## Task requirements
Transcribe the listing below from its opening line up to and including the line that contains "Click the blue"; reproduce nothing else.

## Raw data

......

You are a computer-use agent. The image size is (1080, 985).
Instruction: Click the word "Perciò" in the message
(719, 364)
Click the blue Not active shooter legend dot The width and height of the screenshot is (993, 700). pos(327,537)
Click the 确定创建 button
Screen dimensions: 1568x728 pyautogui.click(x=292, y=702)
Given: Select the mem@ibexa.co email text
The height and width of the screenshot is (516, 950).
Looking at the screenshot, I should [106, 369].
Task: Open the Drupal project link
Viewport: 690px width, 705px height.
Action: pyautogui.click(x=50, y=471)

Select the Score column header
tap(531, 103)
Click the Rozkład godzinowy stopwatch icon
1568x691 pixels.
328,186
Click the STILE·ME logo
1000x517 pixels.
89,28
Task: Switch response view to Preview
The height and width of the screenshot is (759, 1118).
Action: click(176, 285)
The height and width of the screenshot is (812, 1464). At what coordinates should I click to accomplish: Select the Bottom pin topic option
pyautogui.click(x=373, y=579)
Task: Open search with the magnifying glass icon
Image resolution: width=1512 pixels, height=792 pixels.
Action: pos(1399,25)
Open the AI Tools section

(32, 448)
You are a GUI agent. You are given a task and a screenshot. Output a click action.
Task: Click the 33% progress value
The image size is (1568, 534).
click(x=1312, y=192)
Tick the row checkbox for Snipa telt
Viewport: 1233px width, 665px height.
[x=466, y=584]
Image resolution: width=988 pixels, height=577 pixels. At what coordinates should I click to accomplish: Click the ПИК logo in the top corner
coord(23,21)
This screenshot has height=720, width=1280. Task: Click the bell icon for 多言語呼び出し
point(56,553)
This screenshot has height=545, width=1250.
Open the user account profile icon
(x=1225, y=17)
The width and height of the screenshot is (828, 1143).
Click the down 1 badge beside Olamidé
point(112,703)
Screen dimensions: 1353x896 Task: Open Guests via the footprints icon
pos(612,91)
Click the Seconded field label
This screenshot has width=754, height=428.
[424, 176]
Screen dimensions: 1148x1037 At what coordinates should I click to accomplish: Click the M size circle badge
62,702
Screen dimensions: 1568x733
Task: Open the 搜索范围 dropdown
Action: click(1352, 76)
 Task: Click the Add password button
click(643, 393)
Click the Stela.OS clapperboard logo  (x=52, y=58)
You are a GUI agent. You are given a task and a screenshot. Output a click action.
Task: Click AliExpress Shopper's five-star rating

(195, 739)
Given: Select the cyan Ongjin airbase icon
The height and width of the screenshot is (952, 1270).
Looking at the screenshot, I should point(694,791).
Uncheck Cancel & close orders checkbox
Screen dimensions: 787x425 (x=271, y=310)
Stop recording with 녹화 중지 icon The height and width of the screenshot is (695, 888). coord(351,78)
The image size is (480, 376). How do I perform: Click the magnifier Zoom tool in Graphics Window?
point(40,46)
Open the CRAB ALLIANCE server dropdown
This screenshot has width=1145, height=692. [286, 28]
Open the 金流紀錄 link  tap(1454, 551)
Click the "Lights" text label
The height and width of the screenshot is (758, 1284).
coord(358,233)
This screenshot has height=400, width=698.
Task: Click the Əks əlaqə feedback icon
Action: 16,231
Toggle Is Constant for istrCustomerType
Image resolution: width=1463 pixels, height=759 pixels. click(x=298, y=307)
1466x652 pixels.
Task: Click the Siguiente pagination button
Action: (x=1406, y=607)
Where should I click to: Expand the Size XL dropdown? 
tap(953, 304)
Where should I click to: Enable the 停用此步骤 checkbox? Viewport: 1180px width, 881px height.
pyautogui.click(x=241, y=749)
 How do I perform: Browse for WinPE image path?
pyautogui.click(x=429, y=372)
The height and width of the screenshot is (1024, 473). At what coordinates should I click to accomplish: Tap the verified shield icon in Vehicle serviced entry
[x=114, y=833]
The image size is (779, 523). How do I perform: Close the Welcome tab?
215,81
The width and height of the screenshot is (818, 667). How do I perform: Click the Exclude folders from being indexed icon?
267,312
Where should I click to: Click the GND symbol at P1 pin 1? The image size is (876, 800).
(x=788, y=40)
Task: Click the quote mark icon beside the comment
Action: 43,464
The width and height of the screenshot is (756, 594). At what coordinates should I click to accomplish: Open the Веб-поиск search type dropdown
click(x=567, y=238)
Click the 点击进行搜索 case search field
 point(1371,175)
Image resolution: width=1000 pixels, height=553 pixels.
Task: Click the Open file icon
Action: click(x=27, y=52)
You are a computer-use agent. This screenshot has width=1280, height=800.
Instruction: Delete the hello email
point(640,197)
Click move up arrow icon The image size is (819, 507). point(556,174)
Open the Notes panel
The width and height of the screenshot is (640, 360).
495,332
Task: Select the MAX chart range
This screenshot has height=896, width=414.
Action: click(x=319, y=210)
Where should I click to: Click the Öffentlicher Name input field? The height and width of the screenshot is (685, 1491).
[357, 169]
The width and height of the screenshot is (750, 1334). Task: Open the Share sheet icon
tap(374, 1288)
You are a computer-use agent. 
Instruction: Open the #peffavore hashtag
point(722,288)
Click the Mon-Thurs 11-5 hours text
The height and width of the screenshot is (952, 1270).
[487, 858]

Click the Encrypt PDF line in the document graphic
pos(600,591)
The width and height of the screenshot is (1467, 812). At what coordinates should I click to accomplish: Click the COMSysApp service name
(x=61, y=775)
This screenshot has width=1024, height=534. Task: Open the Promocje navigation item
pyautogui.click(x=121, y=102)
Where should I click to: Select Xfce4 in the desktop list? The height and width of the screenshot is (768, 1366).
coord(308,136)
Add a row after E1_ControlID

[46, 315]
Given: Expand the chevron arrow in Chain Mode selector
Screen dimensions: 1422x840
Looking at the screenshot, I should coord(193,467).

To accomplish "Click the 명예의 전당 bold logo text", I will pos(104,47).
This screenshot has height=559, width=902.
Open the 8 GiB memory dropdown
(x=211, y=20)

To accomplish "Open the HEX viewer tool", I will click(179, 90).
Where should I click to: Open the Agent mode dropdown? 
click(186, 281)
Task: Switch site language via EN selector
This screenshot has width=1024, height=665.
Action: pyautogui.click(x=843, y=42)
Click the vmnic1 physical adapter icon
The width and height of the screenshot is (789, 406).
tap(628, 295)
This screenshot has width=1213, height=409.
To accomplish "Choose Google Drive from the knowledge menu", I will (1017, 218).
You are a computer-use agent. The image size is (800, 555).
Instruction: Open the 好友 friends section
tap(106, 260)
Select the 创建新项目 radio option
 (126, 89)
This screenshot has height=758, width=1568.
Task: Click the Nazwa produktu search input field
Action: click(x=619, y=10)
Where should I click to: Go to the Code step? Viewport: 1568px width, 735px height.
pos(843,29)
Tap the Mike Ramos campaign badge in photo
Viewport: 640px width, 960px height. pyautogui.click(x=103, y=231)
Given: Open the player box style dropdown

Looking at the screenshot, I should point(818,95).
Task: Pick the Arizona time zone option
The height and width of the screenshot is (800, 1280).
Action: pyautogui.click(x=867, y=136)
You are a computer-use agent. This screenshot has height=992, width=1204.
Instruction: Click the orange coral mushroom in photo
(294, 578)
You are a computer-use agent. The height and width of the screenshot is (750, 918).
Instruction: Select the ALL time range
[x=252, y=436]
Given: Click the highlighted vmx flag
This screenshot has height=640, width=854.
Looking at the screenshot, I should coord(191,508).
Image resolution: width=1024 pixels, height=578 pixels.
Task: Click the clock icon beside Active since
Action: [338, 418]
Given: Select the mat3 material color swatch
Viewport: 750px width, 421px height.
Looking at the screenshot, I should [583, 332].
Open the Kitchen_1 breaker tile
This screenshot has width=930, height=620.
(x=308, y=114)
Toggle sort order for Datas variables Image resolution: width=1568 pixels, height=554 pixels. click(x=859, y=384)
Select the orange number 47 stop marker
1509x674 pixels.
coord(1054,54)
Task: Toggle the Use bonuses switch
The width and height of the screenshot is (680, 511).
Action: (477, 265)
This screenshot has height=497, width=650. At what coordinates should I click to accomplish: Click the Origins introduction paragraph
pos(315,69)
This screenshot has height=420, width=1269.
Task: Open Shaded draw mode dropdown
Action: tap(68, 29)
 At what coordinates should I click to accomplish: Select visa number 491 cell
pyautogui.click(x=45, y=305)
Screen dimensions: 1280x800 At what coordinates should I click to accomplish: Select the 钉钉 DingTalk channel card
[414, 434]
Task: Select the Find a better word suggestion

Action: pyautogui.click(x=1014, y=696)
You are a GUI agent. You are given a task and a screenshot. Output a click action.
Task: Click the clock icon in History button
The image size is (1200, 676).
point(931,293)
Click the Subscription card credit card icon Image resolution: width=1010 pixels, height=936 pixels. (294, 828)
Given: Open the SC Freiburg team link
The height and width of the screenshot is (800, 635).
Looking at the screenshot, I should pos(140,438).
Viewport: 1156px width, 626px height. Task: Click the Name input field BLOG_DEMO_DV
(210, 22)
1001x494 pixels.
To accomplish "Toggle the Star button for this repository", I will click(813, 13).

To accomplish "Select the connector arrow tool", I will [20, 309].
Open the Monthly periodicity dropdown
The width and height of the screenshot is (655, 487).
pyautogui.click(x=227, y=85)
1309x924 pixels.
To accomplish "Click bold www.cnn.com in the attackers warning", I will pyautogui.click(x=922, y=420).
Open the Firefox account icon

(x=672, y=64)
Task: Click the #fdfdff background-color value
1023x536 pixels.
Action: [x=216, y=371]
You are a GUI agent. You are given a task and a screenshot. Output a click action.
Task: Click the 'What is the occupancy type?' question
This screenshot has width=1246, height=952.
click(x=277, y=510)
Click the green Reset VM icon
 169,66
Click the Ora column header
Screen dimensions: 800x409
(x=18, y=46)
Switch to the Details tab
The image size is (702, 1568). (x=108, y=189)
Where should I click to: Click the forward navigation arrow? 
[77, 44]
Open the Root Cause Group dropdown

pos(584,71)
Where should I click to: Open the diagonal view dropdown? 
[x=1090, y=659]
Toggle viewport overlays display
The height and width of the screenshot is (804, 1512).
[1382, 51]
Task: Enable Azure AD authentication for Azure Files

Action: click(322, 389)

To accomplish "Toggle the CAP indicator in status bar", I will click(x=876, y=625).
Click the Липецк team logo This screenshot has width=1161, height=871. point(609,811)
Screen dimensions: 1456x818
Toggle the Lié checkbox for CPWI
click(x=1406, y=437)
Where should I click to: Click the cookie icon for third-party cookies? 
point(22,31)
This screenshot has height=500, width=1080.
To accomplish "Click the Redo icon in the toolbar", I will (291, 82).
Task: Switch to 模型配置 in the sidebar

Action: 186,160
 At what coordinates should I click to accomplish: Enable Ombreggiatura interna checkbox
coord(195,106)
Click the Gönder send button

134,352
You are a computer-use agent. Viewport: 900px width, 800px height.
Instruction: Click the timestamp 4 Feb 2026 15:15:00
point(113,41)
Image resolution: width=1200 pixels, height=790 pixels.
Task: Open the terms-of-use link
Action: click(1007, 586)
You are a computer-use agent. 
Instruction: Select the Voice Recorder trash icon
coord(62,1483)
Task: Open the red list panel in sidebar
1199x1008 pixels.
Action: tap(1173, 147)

......

## Solution for this exercise
You are a computer-use agent. The image size is (1080, 985).
Instruction: Click the word "Perciò" in the message
(719, 364)
Click the blue Not active shooter legend dot The width and height of the screenshot is (993, 700). pos(327,537)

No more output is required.